There’s much to be done in the fight against stroke, especially since roughly 80% of incidents can be prevented with early detection and lifestyle changes. It’s now more critical than ever to focus on the prevention of this leading cause of death and serious, long-term disability.
As archaic as it sounds now, we used to think that sudden death was the first sign of stroke. However, advancements have taught us that there are detectable signs, including atrial fibrillation. That’s why we must begin our fight against stroke at a much younger age.
Below are five tips that can be used at any age to get smart about strokes today.
1. Shake your family tree for information
The old joke says you can’t pick your family. You can’t pick your genes, either. But here’s what you can do: Build a solid understanding of which diseases you may be at risk for, according to your family history.
If you have a relative that suffered from a stroke, that substantially increases your risk, especially if that relative is a parent or a sibling. If that’s the case, it’s extremely important to manage your controllable risk factors and take any necessary preventative measures to ensure you’re staying healthy.
2. Evaluate your lifestyle and manage risk factors ASAP
Beware of the feeling of invincibility that comes with youth. While you may not suffer a heart attack or a stroke at a young age, you could be setting yourself up for one. Preventing these seemingly sudden attacks requires making smart choices now that will pay off for the rest of your life.
You’ve likely heard it before, but diet and exercise are two of the most important factors in maintaining a healthy lifestyle. Even from a young age, it’s crucial to focus on your diet and activity levels, since both significantly affect your risk of stroke and other forms of cardiovascular disease.
3. Monitor your blood pressure
High blood pressure is the chief culprit of stroke, and also the most important controllable risk factor. There’s a reason it’s sometimes called “the silent killer”: About three out of four people who have a stroke for the first time have high blood pressure, yet more than 20% are unaware of their condition.

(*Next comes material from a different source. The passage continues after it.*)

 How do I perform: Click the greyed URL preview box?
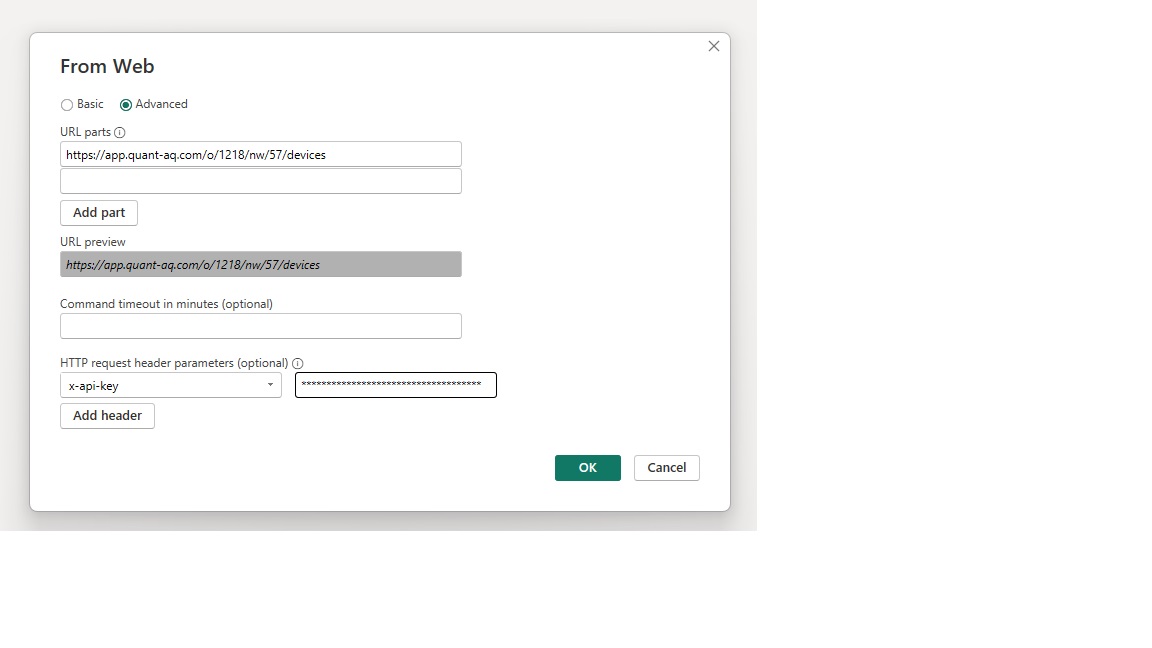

The good news is that you can reduce your blood pressure through lifestyle modifications and medications. To manage your blood pressure, eat a healthy diet, engage in regular physical activity, manage stress, avoid tobacco smoke, limit alcohol intake, and take your medication as prescribed.
4. Pay attention to heart abnormalities
Don’t ignore the signs your body gives you. Atrial fibrillation—an irregular atrial heart rhythm—is a potent risk factor for stroke, present in about one out of five incidents. While often asymptomatic, AFib is not undetectable, and you can live with it.
It’s important to note that AFib can be successfully managed with the help of a healthcare professional and proper self-management of your AFib can prevent you from having a stroke. It’s in the patient’s hands, however, to take the initiative to proactively monitor their health. Like with any condition, the earlier you catch it, the easier it is to manage.
5. Establish open lines of communication with your doctor
The doctor’s office can be an intimidating place whether you’re sick or healthy. However, everyone—regardless of age or health—needs a doctor. By developing a relationship with a physician, especially at a young age, you can start heart-health screenings early.
Talk to your doctor openly and honestly about your diet, lifestyle, and risk factors. It can be incredibly comforting to know there is a doctor educated on your health and your history that can advise on how to best maintain your health.
Stroke is a scary reality, but that’s no reason to feel powerless against it. It will continue to become a growing problem in the U.S. until we, as a society, take on the stroke epidemic. No one wants to feel vulnerable, but refusing to acknowledge you may not be in perfect health only increases the risk. If you have any warning signs or risk factors, don’t ignore them—Go see your doctor.
It’s time to stop stroke in its tracks, and it starts with you.